**** RECORDS FOR THIS TASK

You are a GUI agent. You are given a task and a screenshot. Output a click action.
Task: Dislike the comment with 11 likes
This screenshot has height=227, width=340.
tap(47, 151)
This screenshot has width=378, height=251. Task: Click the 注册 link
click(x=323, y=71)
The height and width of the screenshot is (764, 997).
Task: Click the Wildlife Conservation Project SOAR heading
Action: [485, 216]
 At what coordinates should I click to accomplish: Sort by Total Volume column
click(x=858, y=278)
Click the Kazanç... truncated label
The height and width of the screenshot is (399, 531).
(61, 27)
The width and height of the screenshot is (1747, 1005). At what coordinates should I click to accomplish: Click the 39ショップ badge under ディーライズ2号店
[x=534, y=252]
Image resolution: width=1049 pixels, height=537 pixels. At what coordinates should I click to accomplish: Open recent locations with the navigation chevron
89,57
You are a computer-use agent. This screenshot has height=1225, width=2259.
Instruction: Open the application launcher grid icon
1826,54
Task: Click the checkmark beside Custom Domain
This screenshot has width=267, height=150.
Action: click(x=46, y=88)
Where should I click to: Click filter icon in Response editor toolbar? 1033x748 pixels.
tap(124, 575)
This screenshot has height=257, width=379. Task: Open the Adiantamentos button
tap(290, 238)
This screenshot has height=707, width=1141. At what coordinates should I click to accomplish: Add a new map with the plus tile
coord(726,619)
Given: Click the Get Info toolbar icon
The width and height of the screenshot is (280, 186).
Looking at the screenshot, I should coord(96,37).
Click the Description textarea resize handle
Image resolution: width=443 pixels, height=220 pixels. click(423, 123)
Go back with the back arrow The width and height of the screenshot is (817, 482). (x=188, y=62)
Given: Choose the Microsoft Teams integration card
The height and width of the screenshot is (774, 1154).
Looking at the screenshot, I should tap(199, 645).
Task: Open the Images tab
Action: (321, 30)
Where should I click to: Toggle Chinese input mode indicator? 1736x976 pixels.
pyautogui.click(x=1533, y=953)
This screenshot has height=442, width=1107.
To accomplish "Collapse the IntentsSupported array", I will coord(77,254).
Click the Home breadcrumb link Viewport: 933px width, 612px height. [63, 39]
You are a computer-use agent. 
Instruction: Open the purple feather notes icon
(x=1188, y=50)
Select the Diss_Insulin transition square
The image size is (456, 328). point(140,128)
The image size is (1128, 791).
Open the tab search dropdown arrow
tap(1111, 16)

********

WHAT YOU HAVE TO DO:
Can you reproduce all of the material above with every "coordinates" swapped for "position", leaving everything else untouched?

RESPONSE:
You are a GUI agent. You are given a task and a screenshot. Output a click action.
Task: Dislike the comment with 11 likes
This screenshot has height=227, width=340.
tap(47, 151)
This screenshot has width=378, height=251. Task: Click the 注册 link
click(x=323, y=71)
The height and width of the screenshot is (764, 997).
Task: Click the Wildlife Conservation Project SOAR heading
Action: [485, 216]
 At what position should I click to accomplish: Sort by Total Volume column
click(x=858, y=278)
Click the Kazanç... truncated label
The height and width of the screenshot is (399, 531).
(61, 27)
The width and height of the screenshot is (1747, 1005). At what position should I click to accomplish: Click the 39ショップ badge under ディーライズ2号店
[x=534, y=252]
Image resolution: width=1049 pixels, height=537 pixels. At what position should I click to accomplish: Open recent locations with the navigation chevron
89,57
You are a computer-use agent. This screenshot has height=1225, width=2259.
Instruction: Open the application launcher grid icon
1826,54
Task: Click the checkmark beside Custom Domain
This screenshot has width=267, height=150.
Action: click(x=46, y=88)
Where should I click to: Click filter icon in Response editor toolbar? 1033x748 pixels.
tap(124, 575)
This screenshot has height=257, width=379. Task: Open the Adiantamentos button
tap(290, 238)
This screenshot has height=707, width=1141. At what position should I click to accomplish: Add a new map with the plus tile
coord(726,619)
Given: Click the Get Info toolbar icon
The width and height of the screenshot is (280, 186).
Looking at the screenshot, I should coord(96,37).
Click the Description textarea resize handle
Image resolution: width=443 pixels, height=220 pixels. click(423, 123)
Go back with the back arrow The width and height of the screenshot is (817, 482). (x=188, y=62)
Given: Choose the Microsoft Teams integration card
The height and width of the screenshot is (774, 1154).
Looking at the screenshot, I should tap(199, 645).
Task: Open the Images tab
Action: (321, 30)
Where should I click to: Toggle Chinese input mode indicator? 1736x976 pixels.
pyautogui.click(x=1533, y=953)
This screenshot has height=442, width=1107.
To accomplish "Collapse the IntentsSupported array", I will coord(77,254).
Click the Home breadcrumb link Viewport: 933px width, 612px height. [63, 39]
You are a computer-use agent. 
Instruction: Open the purple feather notes icon
(x=1188, y=50)
Select the Diss_Insulin transition square
The image size is (456, 328). point(140,128)
The image size is (1128, 791).
Open the tab search dropdown arrow
tap(1111, 16)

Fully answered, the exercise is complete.